Friday, 13 July 2007

Social networks - what's the Object-ive?

One way of thinking about social networks is through "social objects" - the cultural touchstones and shared ideas that we use to bridge our Dunbar-constrained networks to broader communities. We all do this - use some shared object as a point of conversational reference. Here in the US it tends to be sports teams activities; in the UK there's always the weather to fall back on. (This fails in California because it's too predictable - when I came here in 1998 it took me a while to realise that saying "beautiful day again" was like saying "I see gravity's still working" to Californians).

Talking about social objects is nothing new - Jyri discussed them at length back in 2005, and danah dissected Friendster's suicide in 2006 when they killed off the Fakesters (user profiles that represented social objects like "Jack Daniels" and "Burning Man").

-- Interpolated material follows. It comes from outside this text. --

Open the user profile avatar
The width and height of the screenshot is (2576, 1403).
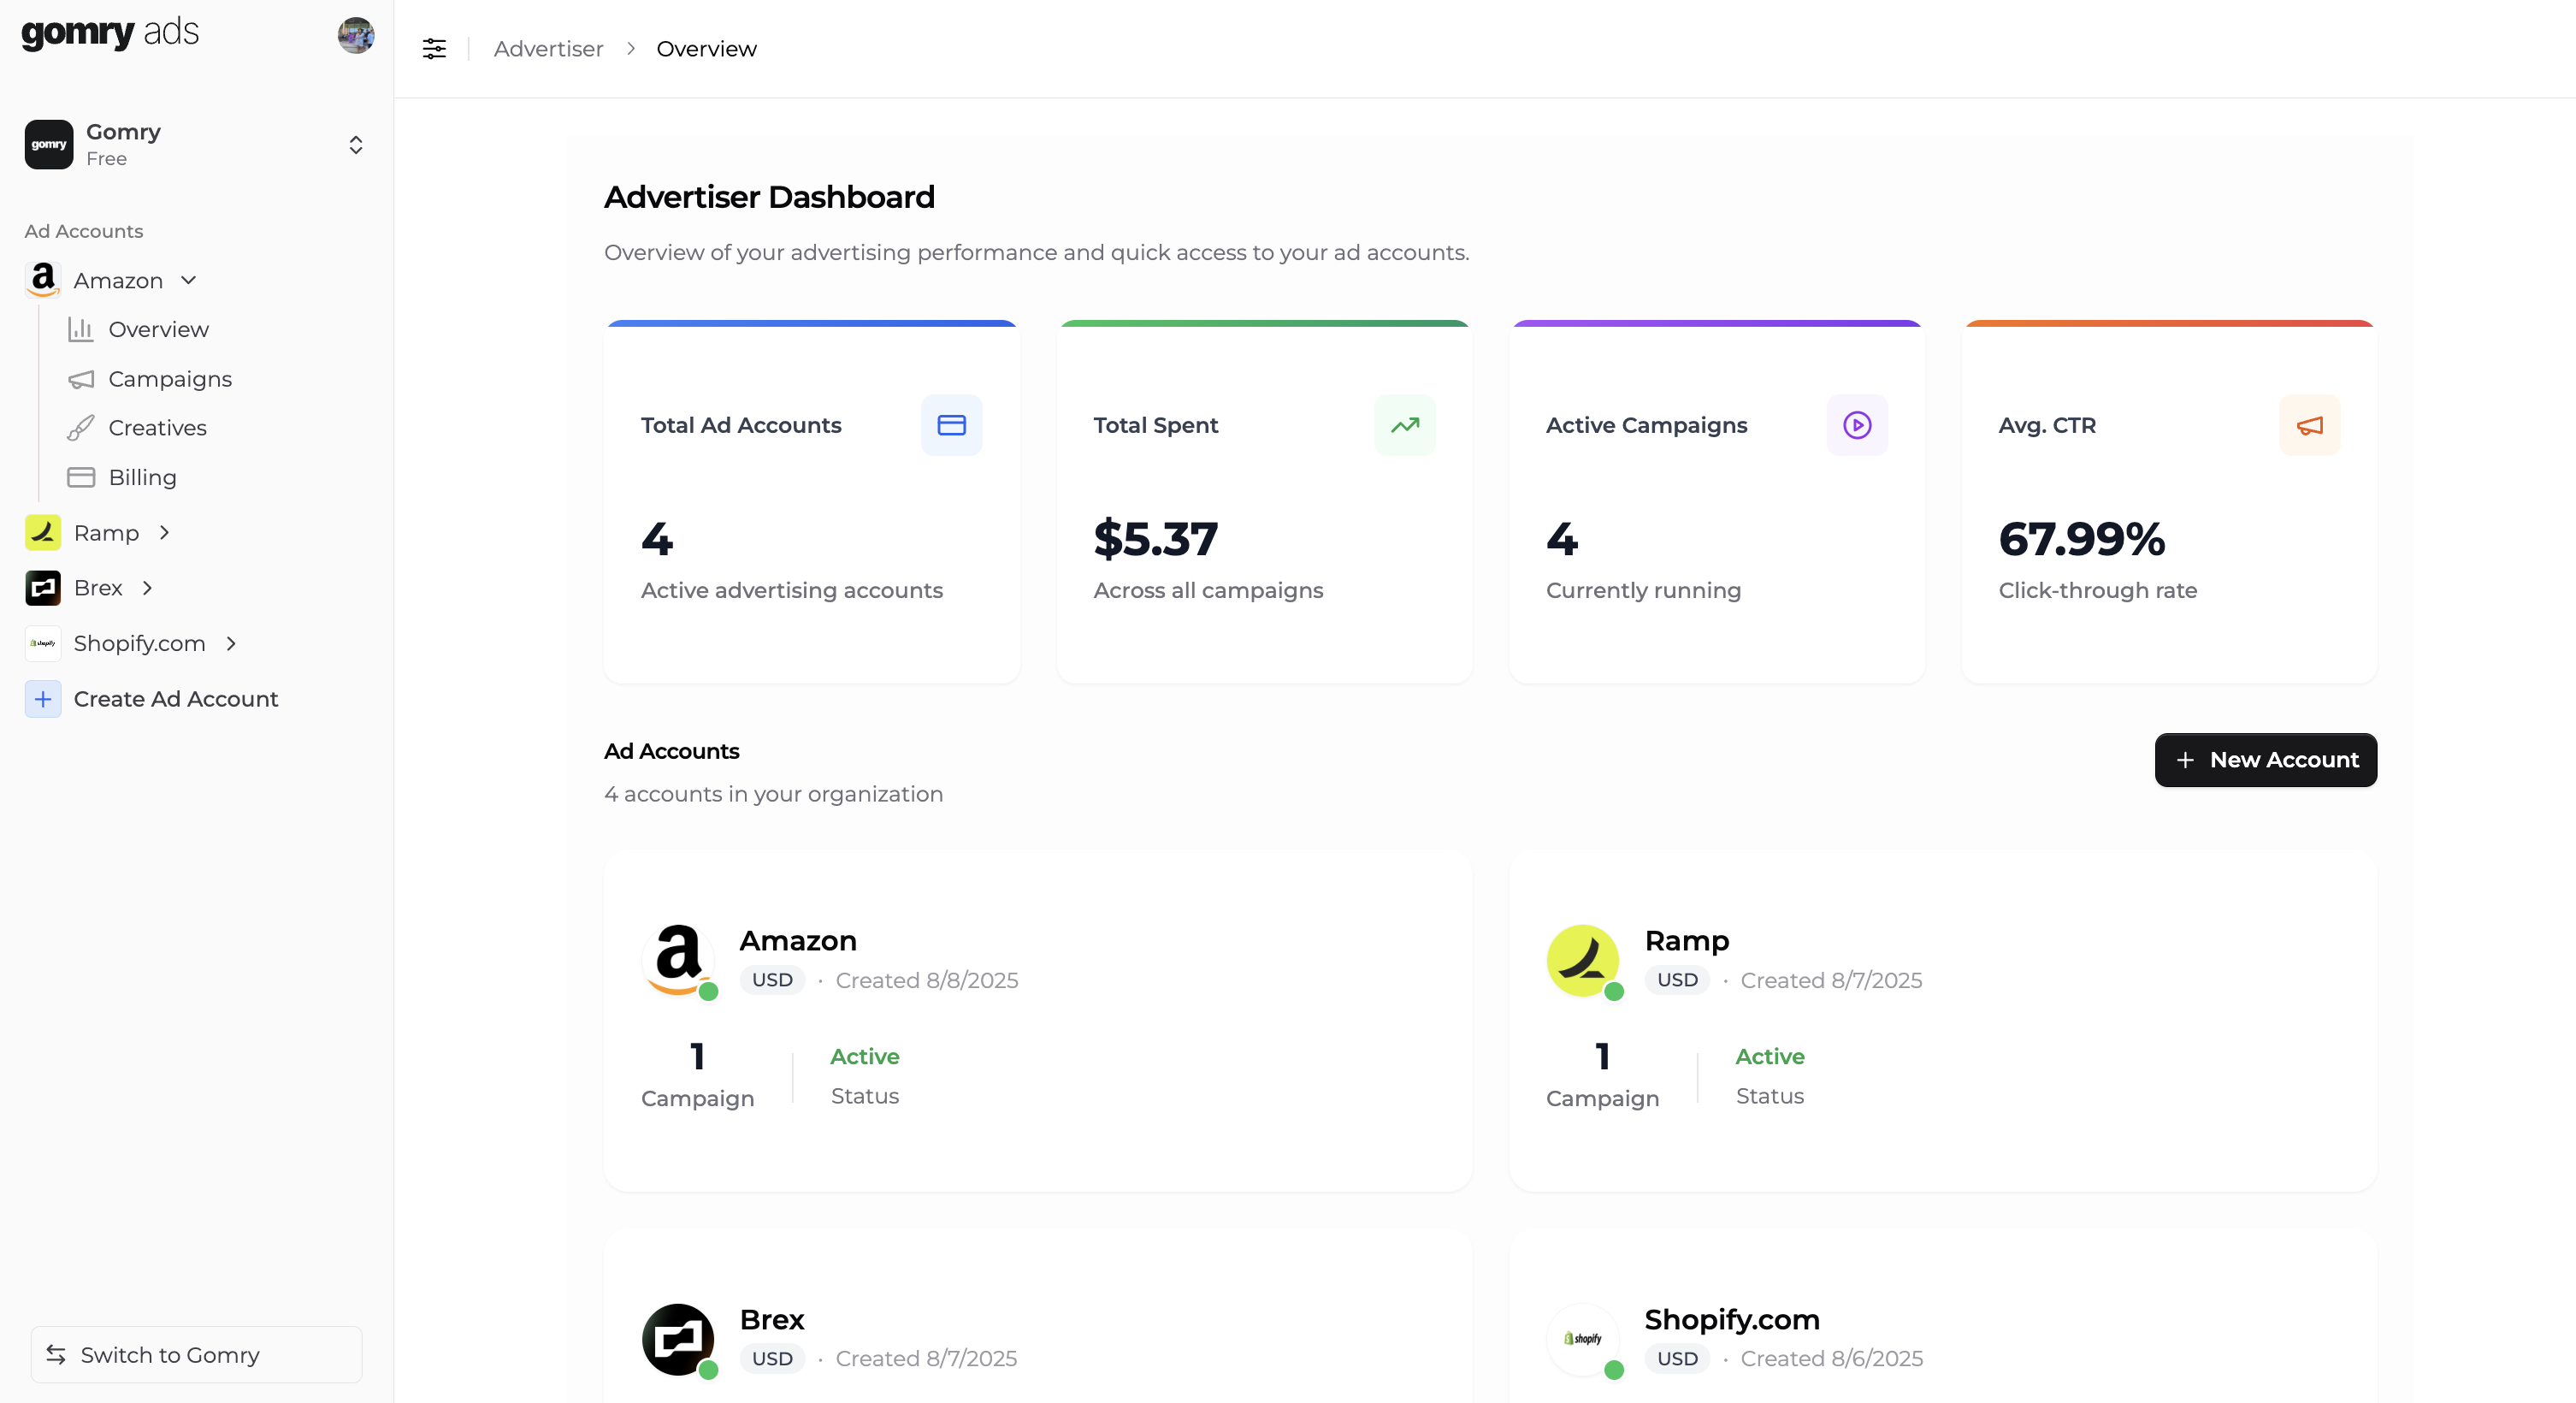point(356,35)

Where I find the 'Dunbar number' idea falls down is that social network connections, like so many other human-made things, are power-law distributed. The small number of highly-connected entities that fulfil the role of social objects are sometimes people. If you think about celebrities, they clearly fit- being able to discuss Brad and Jen and Angelina's latest shenanigans binds you in, and shows like American Idol are designed to draw on this need, giving the Faustian bargain of fame in exchange for objectification.

Different social network services can be distinguished through the different kinds of object that lead to their success. Friendster's expulsion of Fakesters, and later attempts to use TV characters is one example; MySpace's embrace of independent bands and FaceBook's initial use of Universities as touchstones help explain their divergence. LinkedIn has Companies as their touchstone, Orkut has it's communities, which are often used as badges for the users to express their identity. Suicide Girls is a blog network focused around models-as-objects, last.fm uses songs and bands, Flickr uses photos, Dopplr uses places.

Looked at in this way, James Hong's attempt to change the core objects of HotOrNot from pictures of strangers to pictoral self-tags he calls "Stylepix" seems an interesting experiment.

Making sense of the different object graphs and how they interact with the social graphs in these overlapping sites will keep lots more researchers busy, I'm sure.